I have questions regarding the use of interaction term versus grouping with different betaPrior arguments using version 1_14_1.
I'm still using DESEq2_1.14.1. I've been working on differential expression analysis of drought-tolerance in rice. I have 2 genotypes (tolerant and susceptible) and 2 conditions (drought and well-watered) with 4 replications each, essentially a 2x2 factorial experiment with 4 replications.
Now we want to identify genes that are uniquely upregulated and downregulated in both genotypes under drought. Specifically, we want to identify unique genes in the QTL region of the very drought tolerant genotype that are upregulated and downregulated. We then want to use these genes for functional validation through CRISPR-Cpf1. One of the major hypothesis that we want to test is that there are differentially expressed genes (DEGs) between the two genotypes in the QTL region under drought and we want to identify them. Specifically, we want to identify DEGs under drought in the tolerant genotype.
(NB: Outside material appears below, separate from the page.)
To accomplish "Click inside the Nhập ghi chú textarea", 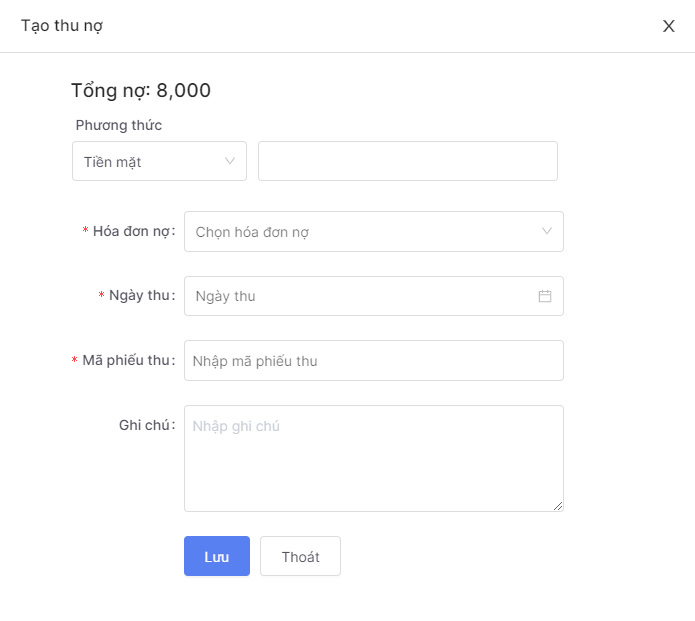I will click(373, 458).
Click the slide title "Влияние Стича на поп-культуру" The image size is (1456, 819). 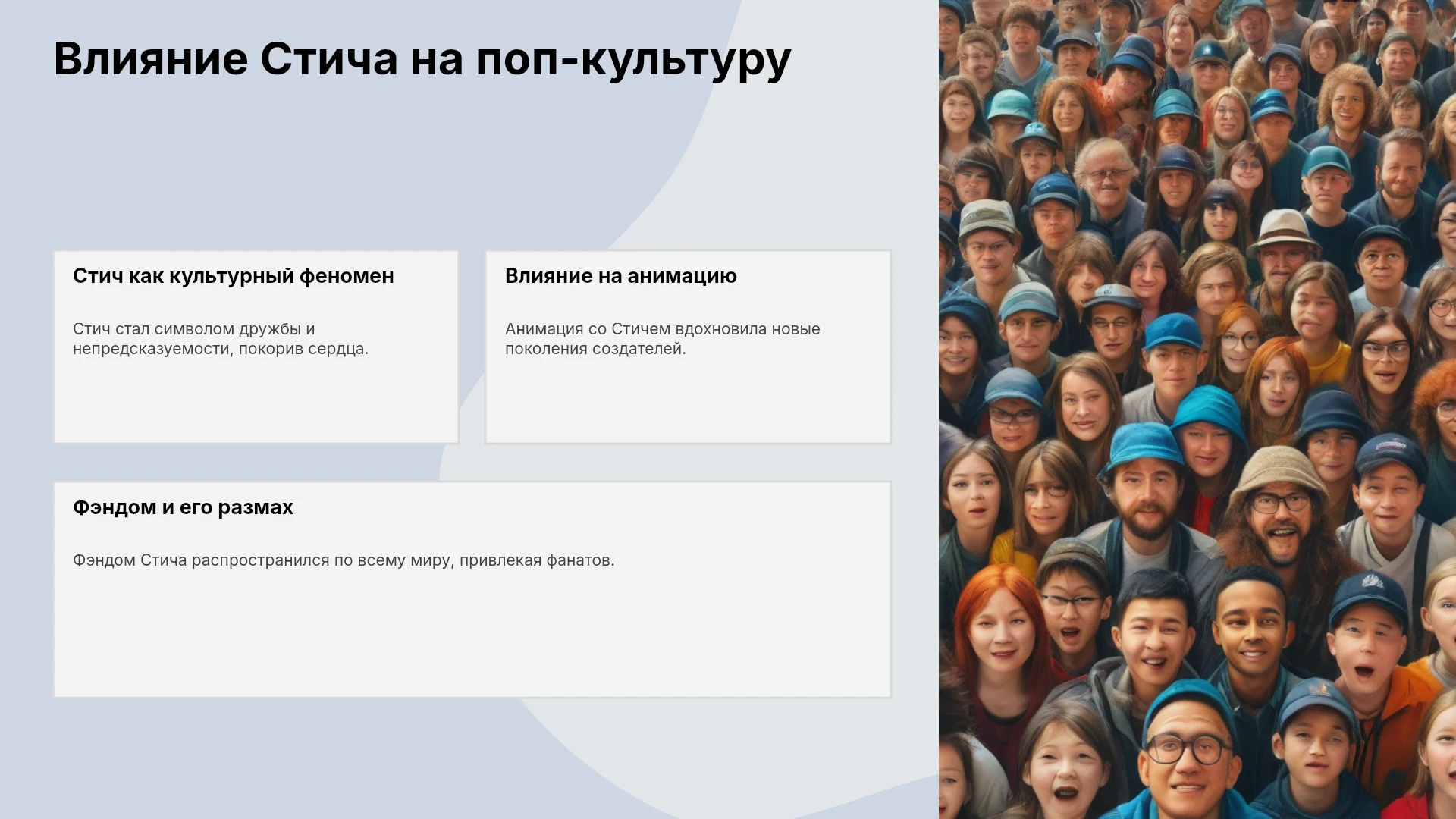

Since we don't know the mechanisms of drought tolerance at the reproductive-stage, we set-up contrast to identify DEGs between several groups.
I set-up the codes as follows:
colData <- data.frame(genotype=rep(c("IL","Swarna"),each=8), condition=rep(rep(c("Control","Drought"),each=4),times=2)) rownames(colData) <- colnames(tx.all$counts) dds <- DESeqDataSetFromTximport(tx.all, colData, formula(~genotype+condition+genotype:condition)) colData(dds)$condition<-relevel(colData(dds)$condition, ref = "Control") dds$group<-factor(paste0(dds$genotype, dds$condition)) design(dds) <- ~group
Question 1: According to the vignette, "Using the design is similar to adding an interaction term", is there any conceptual difference/s using the grouping with using the interaction design in a multi-factor design?
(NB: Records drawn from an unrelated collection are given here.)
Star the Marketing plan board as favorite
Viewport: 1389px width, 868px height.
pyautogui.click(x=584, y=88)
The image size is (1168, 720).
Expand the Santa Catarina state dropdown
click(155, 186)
Without grouping and using the interaction term, I'm getting this under resultsnames with betaprior=FALSE:
 "Intercept" "genotype_Swarna_vs_IL" "condition_Drought_vs_Control"
With grouping using betaPrior=TRUE, I got these four different groups.
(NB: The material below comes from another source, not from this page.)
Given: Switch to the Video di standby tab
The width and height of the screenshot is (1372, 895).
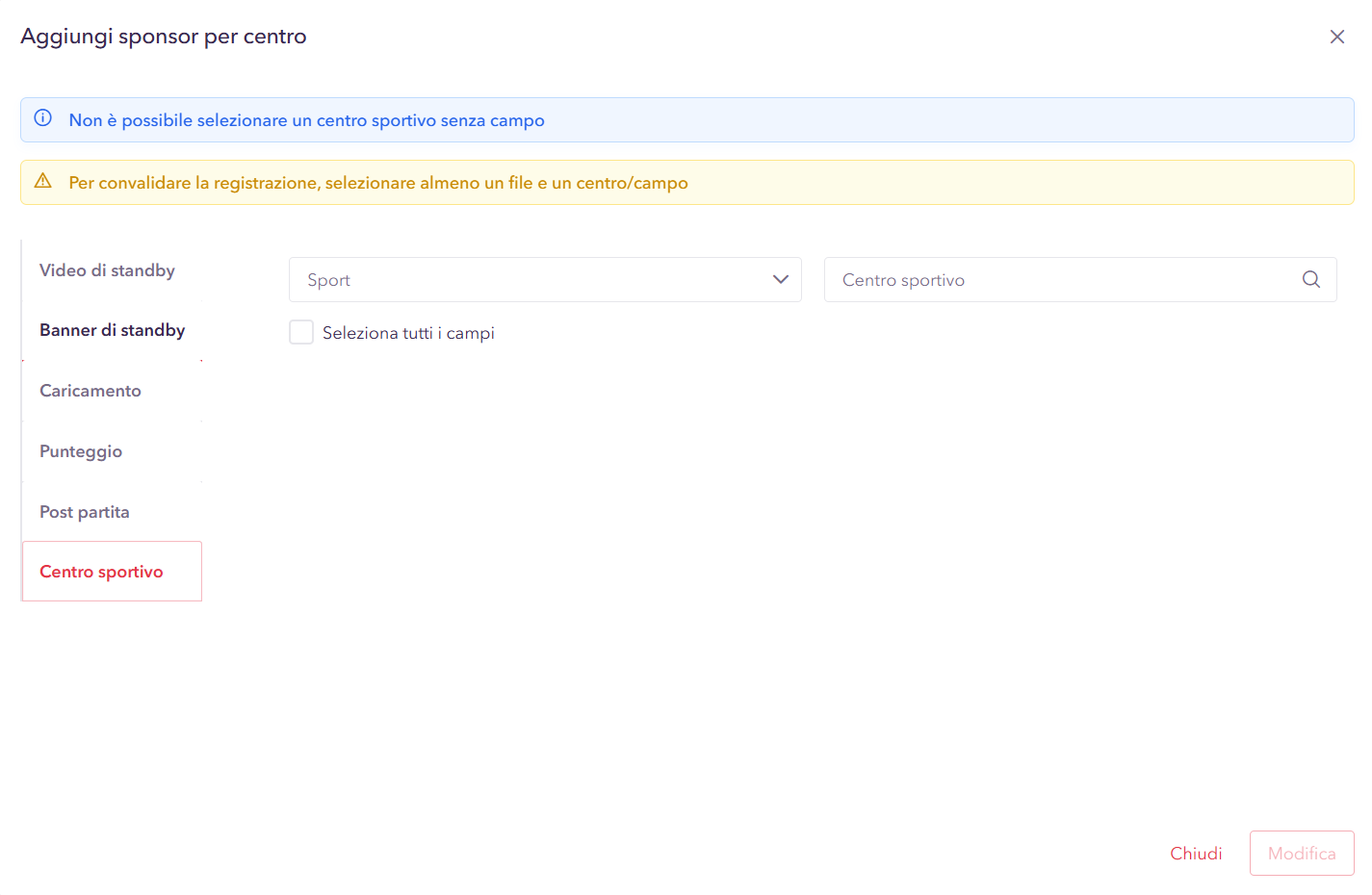Looking at the screenshot, I should click(107, 270).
dds<-DESeq(dds, betaPrior = TRUE, parallel = TRUE) resultsNames(dds) # "Intercept" "groupILControl" "groupILDrought" "groupSwarnaControl"  "groupSwarnaDrought
With grouping using betaPrior=FALSE, I got these groups:
 "Intercept" "group_ILDrought_vs_ILControl" "group_SwarnaControl_vs_ILControl"
I ended up using the grouping with betaPrior=TRUE and do pairwise comparisons using results() and contrast with the group variable.
If I want to account for the differences between the different conditions and genotypes in understanding the transcriptional regulation of rice under reproductive-stage drought stress, does grouping ("combine the factors of interest into a single factor with all combinations of the original factors") is a logical approach to take in modeling multiple condition and genotype effects?
The way I extracted this information is given below"
res.05_NILD_NILC <- results(dds, contrast=c("group","ILDrought", "ILControl"), alpha=.05, parallel = TRUE)
res.05_SWAD_SWAC <- results(dds, contrast=c("group","SwarnaDrought", "SwarnaControl"), alpha=.05, parallel = TRUE)
res.05_NILC_SWAC <- results(dds, contrast=c("group","ILControl", "SwarnaControl"), alpha=.05, parallel = TRUE)
res.05_NILD_SWAD <- results(dds, contrast=c("group","ILDrought", "SwarnaDrought"), alpha=.05, parallel = TRUE)
You mentioned on one of the threads that " "lfcShrink() gives the identical moderated LFCs as DESeq() gave in previous versions." and "If you want to obtain (nearly) the same results in version 1.16 as in 1.14 you can do: dds <- DESeq(dds, betaPrior=TRUE)." So when running version 1.14.1 using dds <- DESeq(dds, betaPrior=TRUE) with grouping would be (nearly) the same when using the lfcShrink of version 1.16.1?